Temporal changes in Hox gene expression accompany endothelial cell differentiation of embryonic stem cells

In pluripotent embryonic stem cells (ESCs), expression of the Hox master regulatory transcription factors that play essential roles in organogenesis, angiogenesis and maintenance of differentiated tissues is globally suppressed. We investigated whether differentiation of endothelial cells (ECs) from mouse ESCs was accompanied by activation of distinct Hox gene expression profiles. Differentiation was observed within three days, as indicated by the appearance of cells expressing specific endothelial marker genes (Flk-1(+)/VE-Cadherin(+)). Expression of HoxA3 and HoxD3, which drive adult endothelial cell invasion and angiogenesis, peaked at day 3 and declined thereafter, whereas expression of HoxA5 and HoxD10, which maintain a mature quiescent EC phenotype, was low at day 3, but increased over time.
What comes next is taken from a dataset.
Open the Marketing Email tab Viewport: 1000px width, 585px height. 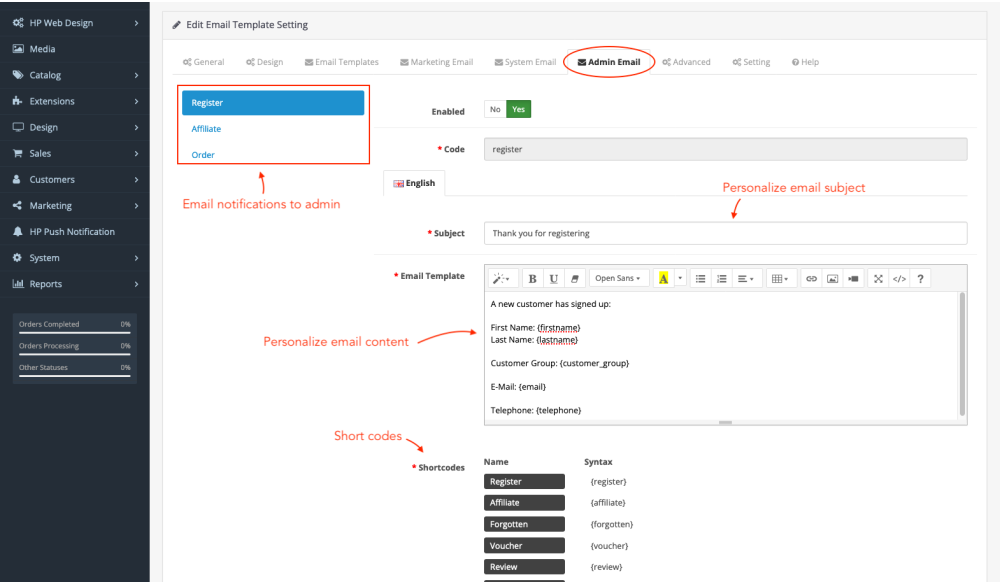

The temporal and reciprocal changes in HoxD3 and HoxA5 expression were accompanied by corresponding changes in expression of established downstream target genes including integrin beta 3 and Thrombospondin-2. Our results indicate that differentiation and maturation of ECs derived from cultured ESCs mimic changes in Hox gene expression that accompany maturation of immature angiogenic endothelium into differentiated quiescent endothelium in vivo.